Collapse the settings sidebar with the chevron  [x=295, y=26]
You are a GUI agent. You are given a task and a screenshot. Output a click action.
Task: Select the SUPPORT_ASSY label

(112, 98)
...
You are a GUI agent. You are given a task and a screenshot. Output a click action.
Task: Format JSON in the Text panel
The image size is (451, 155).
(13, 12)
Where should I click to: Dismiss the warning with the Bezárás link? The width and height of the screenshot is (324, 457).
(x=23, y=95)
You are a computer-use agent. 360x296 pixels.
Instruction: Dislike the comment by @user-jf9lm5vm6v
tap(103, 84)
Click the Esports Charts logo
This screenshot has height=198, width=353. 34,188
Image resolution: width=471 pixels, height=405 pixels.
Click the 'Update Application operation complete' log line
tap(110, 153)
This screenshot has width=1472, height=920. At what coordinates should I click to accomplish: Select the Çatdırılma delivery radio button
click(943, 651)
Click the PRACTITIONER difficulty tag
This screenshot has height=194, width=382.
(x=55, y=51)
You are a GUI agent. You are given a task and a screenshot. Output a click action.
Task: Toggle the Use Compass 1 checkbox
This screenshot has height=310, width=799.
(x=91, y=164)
---
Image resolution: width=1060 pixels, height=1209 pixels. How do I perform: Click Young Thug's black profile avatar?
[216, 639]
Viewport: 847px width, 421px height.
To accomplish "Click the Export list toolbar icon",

• _YOUR TASK_
Copy out the lines of the listing above exactly, from the line with "This screenshot has width=1472, height=920." to the line with "(x=91, y=164)", including both of those lines.

• _RESULT OF THE EXERCISE_
This screenshot has width=1472, height=920. At what coordinates should I click to accomplish: Select the Çatdırılma delivery radio button
click(943, 651)
Click the PRACTITIONER difficulty tag
This screenshot has height=194, width=382.
(x=55, y=51)
You are a GUI agent. You are given a task and a screenshot. Output a click action.
Task: Toggle the Use Compass 1 checkbox
This screenshot has height=310, width=799.
(x=91, y=164)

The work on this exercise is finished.